Keeping with its strategy of the past several months, Cloudera added even more partners to its expansive stable. It now counts data-management vendor Talend and NoSQL-database startup Membase among its technology partners, and Japanese service provider NTT DATA has signed on as a Cloudera reseller in the country. Additionally, business-intelligence and data-integration peddler Pentaho released Hadoop integrations for both of its product lines, compatible with the Cloudera, Apache and Amazon Elastic MapReduce Hadoop distributions. Existing Cloudera partnerships also expanded — namely, partner Quest Software officially released the OraOop connector between Hadoop and Oracle Database, and Vertica Systems released its second-generation connector for the Cloudera Distribution for Hadoop (CDH).

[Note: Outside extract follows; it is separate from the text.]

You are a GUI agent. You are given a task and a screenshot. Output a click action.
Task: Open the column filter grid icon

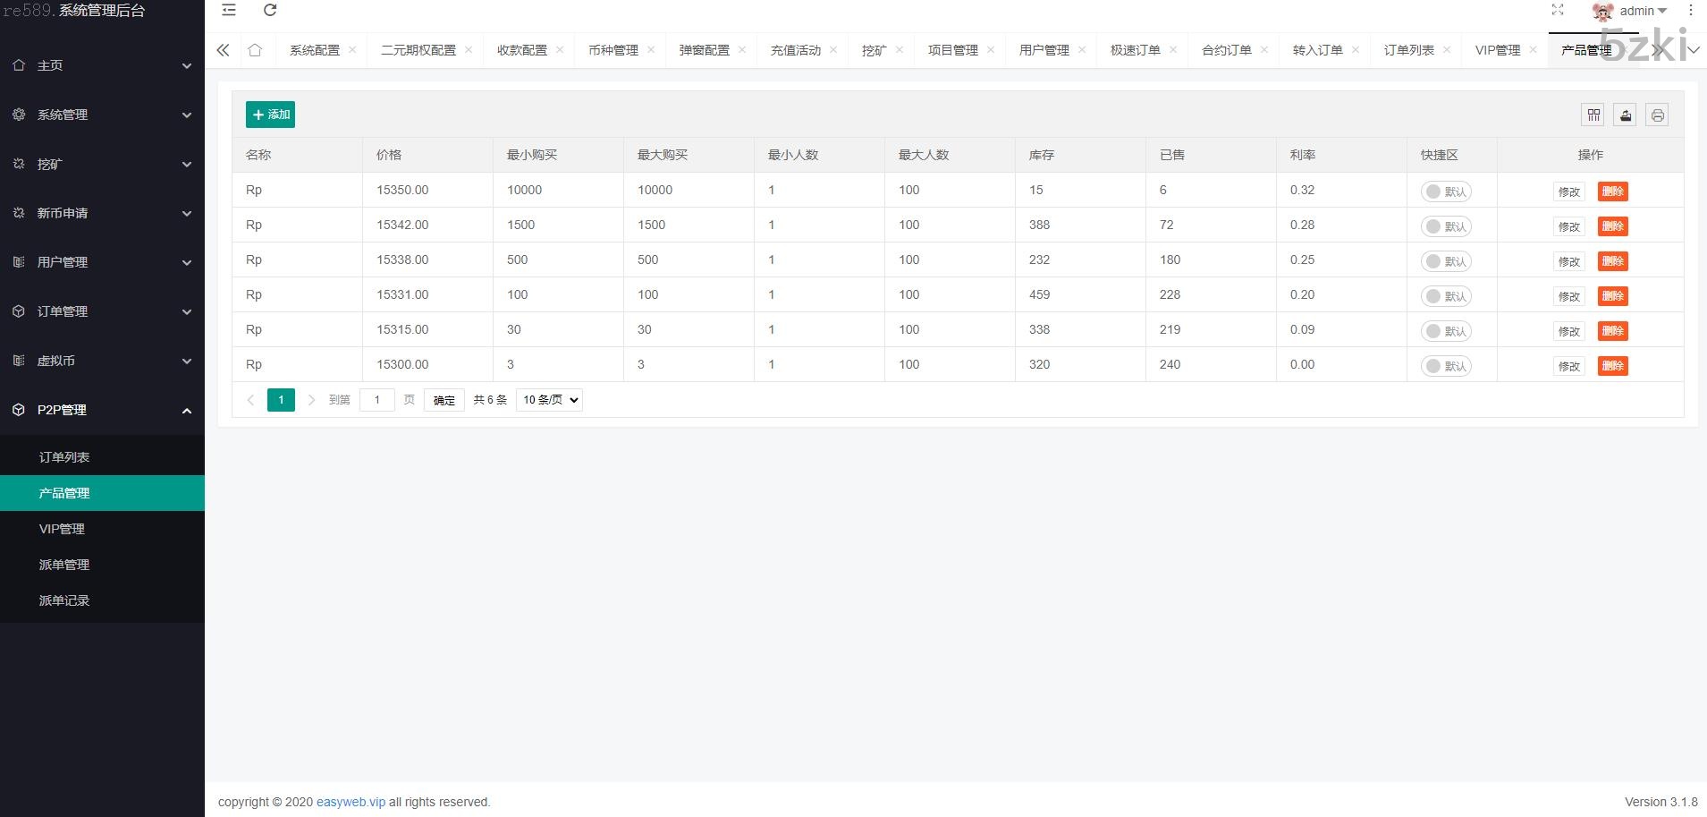(x=1593, y=115)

Cloudera also upgraded CDH to incorporate additional security and cloud capabilities. For security, the latest CDH upgrade adds the Kerberos authentication standard recently integrated into Yahoo’s Hadoop with Security distribution. On the cloud front, Cloudera has integrated the Apache Whirr product, which according to Cloudera “is a tool for quickly starting and managing clusters running on cloud services like Amazon EC2.”
Cloudera’s spate of Hadoop World news is hardly surprising. When I spoke with CEO Mike Olson last week, he indicated that Cloudera is determined to become the de facto Hadoop platform: a strategy that means partners, partners and more partners. If someone is going to integrate Hadoop support into existing software, develop higher-level Hadoop tools or just deploy their own Hadoop cluster, Cloudera wants CDH to be part of the plan. Considering there are still dozens of database, BI and analytics vendors that have yet to announce a Hadoop strategy, not to mention potential customers, Cloudera has plenty of opportunity ahead of it.

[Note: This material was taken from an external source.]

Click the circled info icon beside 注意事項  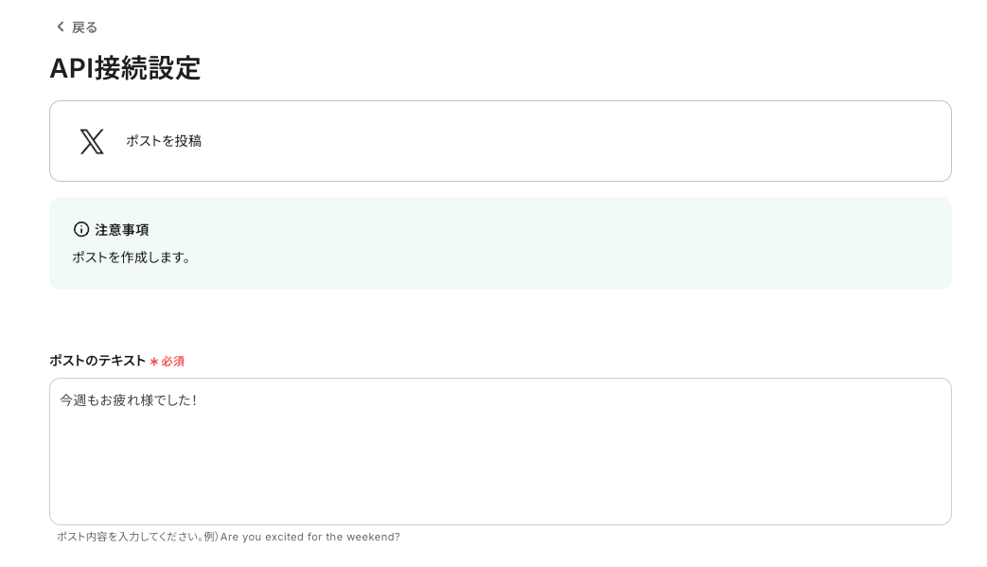coord(81,230)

This untapped potential is the reason Olson is so excited about Cloudera’s future (he cites the potential to “build a billion-dollar business”) and why he isn’t sweating to follow in recent partners’ footsteps by getting acquired in the short term. “This opportunity is still too nascent and too potentially enormous for us to do anything other than focus on building the greatest business that we can possibly build,” he explained.

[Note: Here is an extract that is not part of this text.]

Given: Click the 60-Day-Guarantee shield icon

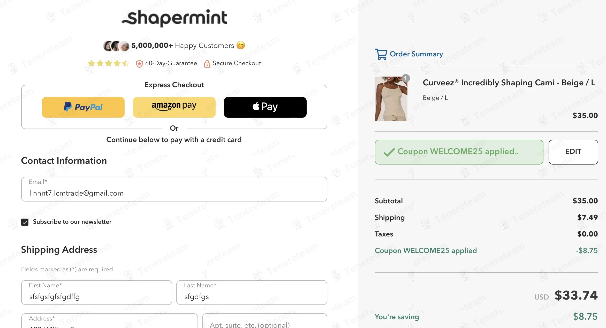Looking at the screenshot, I should [x=139, y=64].
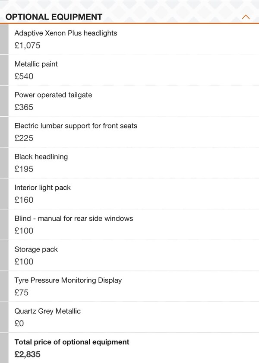
Task: Select Electric lumbar support for front seats
Action: point(76,126)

Startups Karmasphere and Datameer used Hadoop World to let the world know that their flagship products — Karmasphere Studio: Professional Edition and Datameer Analytics Solution — are generally available. The Karmasphere product is designed to ease the process of developing Hadoop workloads and applications, even from the desktop, while Datameer targets BI professionals with a spreadsheet-style Hadoop analysis tool. Unlike Cloudera, Karmasphere and Datameer aren’t yet household names in the Big Data community, but they could be on their way. A recent survey showed a steep learning curve as the No. 1 impediment to Hadoop development, and this is exactly the issue Karmasphere and Datameer address.